====== Texto de lectura ======

En el Coyote de Flores, a mi primo lo agarraron, lo echaron a la
vereda, le fracturaron la nariz y lo robaron, recuerda Martín
Badía y la imagen se le encarna en su propio ojo. Pero el sábado
pasado, cuando el recuerdo de su primo no pasaba por su ojo izquierdo,
decidió con tres amigos vivir la fiebre de la noche de Coyote.
Previsiblemente se había juramentado que jamás probaría
suerte en el local de Flores. El sábado hacía un calor
terrible, y en el Coyote de Palermo tienen un sector al aire libre. Decidimos
que ahí el calor se bancaba y fuimos para allá. Alrededor
de la una y media de la madrugada del domingo, los cuatro amigos daban
sus primeros pasos de la noche bajo los Arcos del Sol.
Estábamos charlando con unas chicas, todo bien. Uno de mis
amigos ya estaba bailando con una de ellas y de repente, y sin motivo
porque no estábamos haciendo nada, se me vino encima el patovica.

======

Comprueba tu comprensión:
1 > Resume en dos oraciones el texto sobre la noche en el Coyote.
2 > Escribe una continuación del texto sobre la noche en el Coyote a partir de su última oración.

====== Datos proporcionados ======

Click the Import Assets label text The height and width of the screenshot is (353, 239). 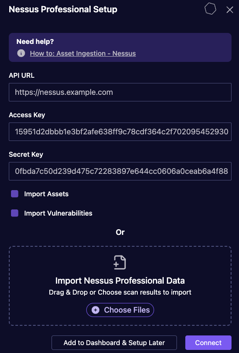click(x=46, y=194)
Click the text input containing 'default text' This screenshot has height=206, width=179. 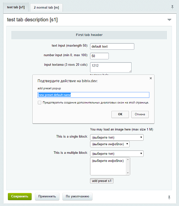(x=112, y=46)
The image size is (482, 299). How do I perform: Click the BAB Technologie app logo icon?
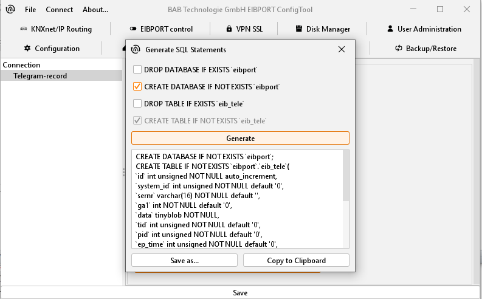pyautogui.click(x=10, y=9)
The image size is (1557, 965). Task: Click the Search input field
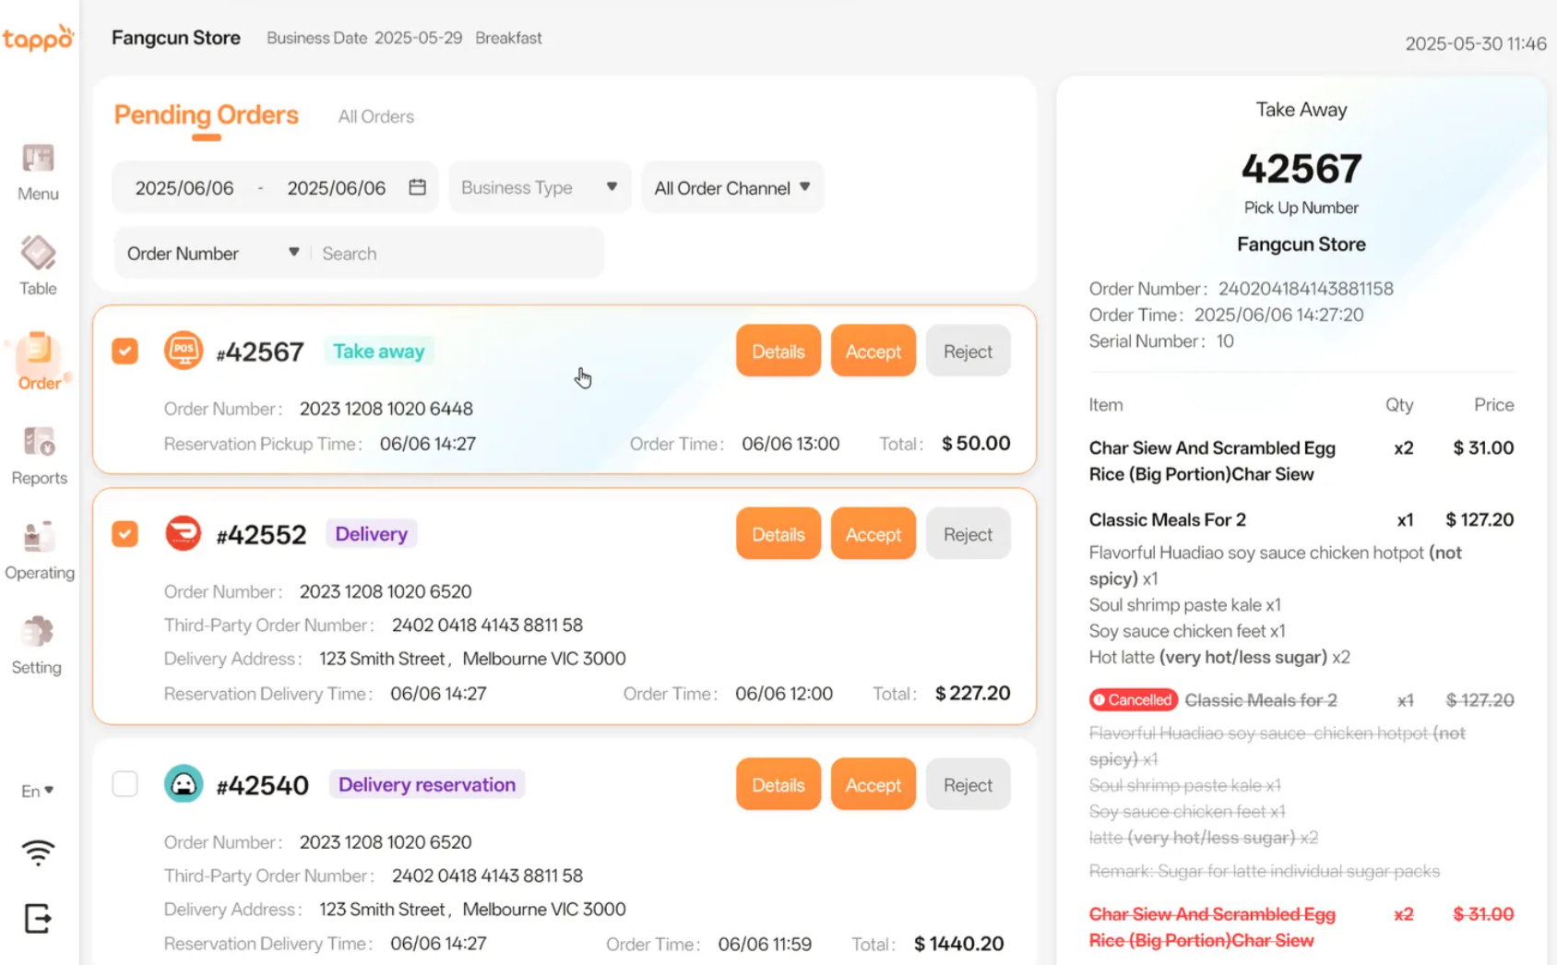tap(457, 253)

======

Respuestas a ejercicios:
1 > Martín Badía recuerda que a su primo lo golpearon, le fracturaron la nariz y lo robaron en el Coyote de Flores, y por eso había jurado no ir nunca a ese local. Sin embargo, el sábado pasado fue con tres amigos al Coyote de Palermo por su sector al aire libre, y hacia la una y media de la madrugada, mientras charlaban con unas chicas, un patovica se le vino encima sin motivo.

2 >
Yo mido 1,80 y él me llevaría 30 centímetros, y 50
más de ancho, aclara Martín. El brazo era así,
impresionante, y con las manos delimita un diámetro de columna
jónica. El joven apenas atinó a detenerlo estirando sus
brazos. No te me acerques porque esta noche estoy sacadito,
le espetó el ropero.
¿Qué reclamaba? preguntó Página/12.
No sé qué reclamaba, no reclamaba nada, quería
armar bardo.
Además del grosor del custodio, el joven tuvo el tiempo suficiente
como para constatar que detrás venían otros dos, tan anchos
como el de adelante, pero un poco más bajitos. Lo
raro es que no me echaba del local, no me pedía nada. Solamente
me advertía que él estaba loquito. Se le veía en
la cara. Me pareció que la cosa no pasaba por pedirle explicaciones,
recién habíamos entrado, di media vuelta y me fui para otro
sector y el tipo se quedó en el molde.
A las 4 de la mañana, los cuatro amigos se encontraron dentro del
local con tres amigas y dos amigos más. Los nueve fueron a la barra.
Martín pidió un trago pero jamás lo llegó
a probar. Alguien pasó por detrás suyo y empujó la
copa recién servida, derramándola. Se abrió entonces
una escena en tres actos: en el primero, el joven reclamó una nueva
copa o la devolución del importe a la chica de la barra. Ante la
negativa de la barman, repitió el pedido. Fue en vano.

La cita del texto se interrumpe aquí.